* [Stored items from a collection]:

--- START ---

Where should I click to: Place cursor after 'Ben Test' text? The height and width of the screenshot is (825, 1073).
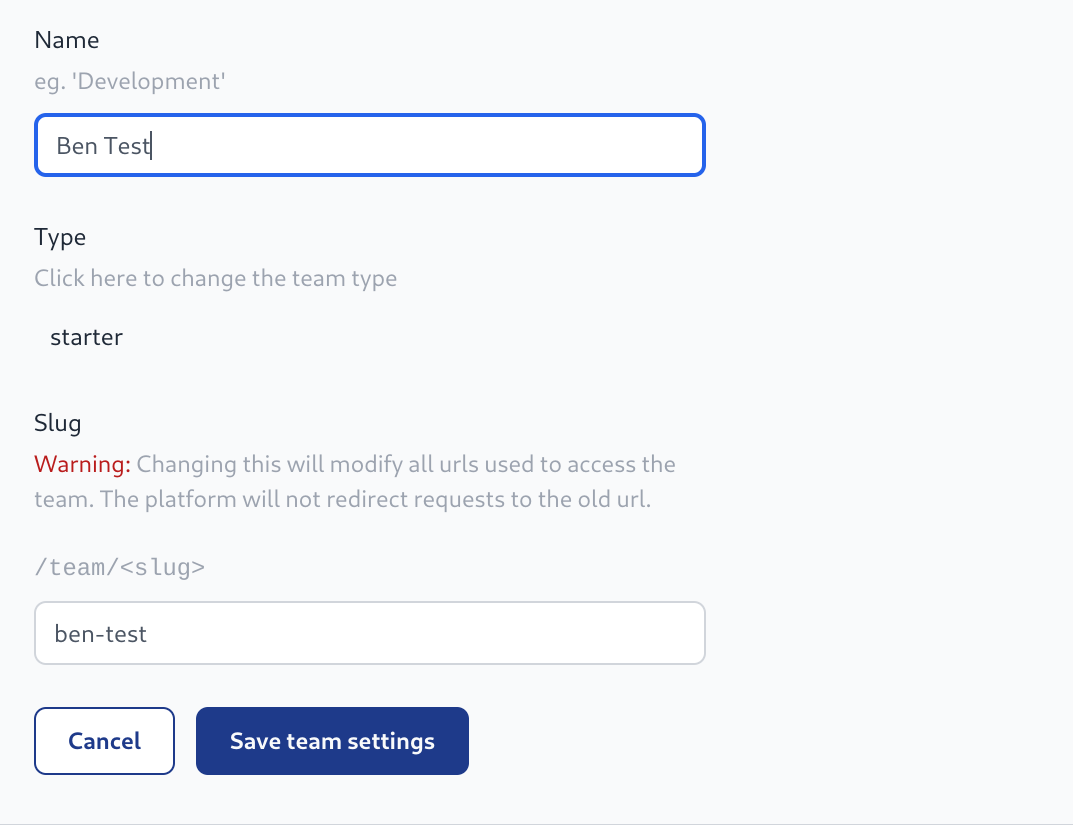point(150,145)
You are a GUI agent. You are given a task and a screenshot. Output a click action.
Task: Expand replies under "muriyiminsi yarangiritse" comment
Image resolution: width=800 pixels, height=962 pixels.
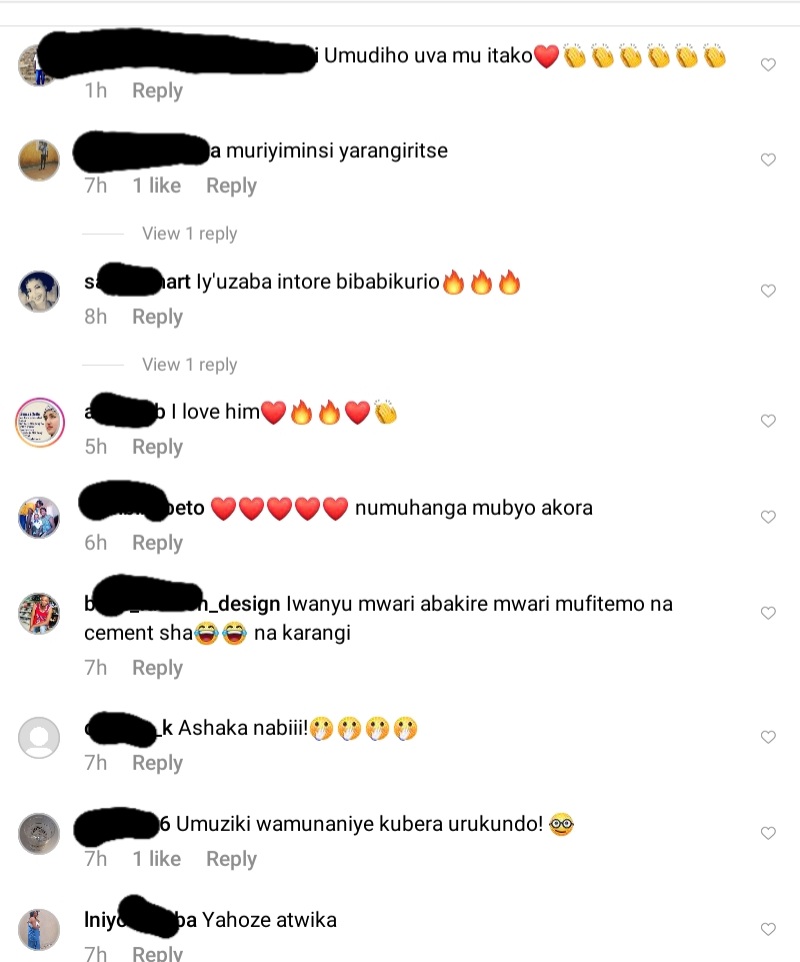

--- END ---

* [EXERCISE]: Every entry should be written out word for word, except for its pictures.

* [ANSWER BOX]:
Where should I click to: Place cursor after 'Ben Test' text? The height and width of the screenshot is (825, 1073).
point(150,145)
You are a GUI agent. You are given a task and a screenshot. Output a click action.
Task: Expand replies under "muriyiminsi yarangiritse" comment
Image resolution: width=800 pixels, height=962 pixels.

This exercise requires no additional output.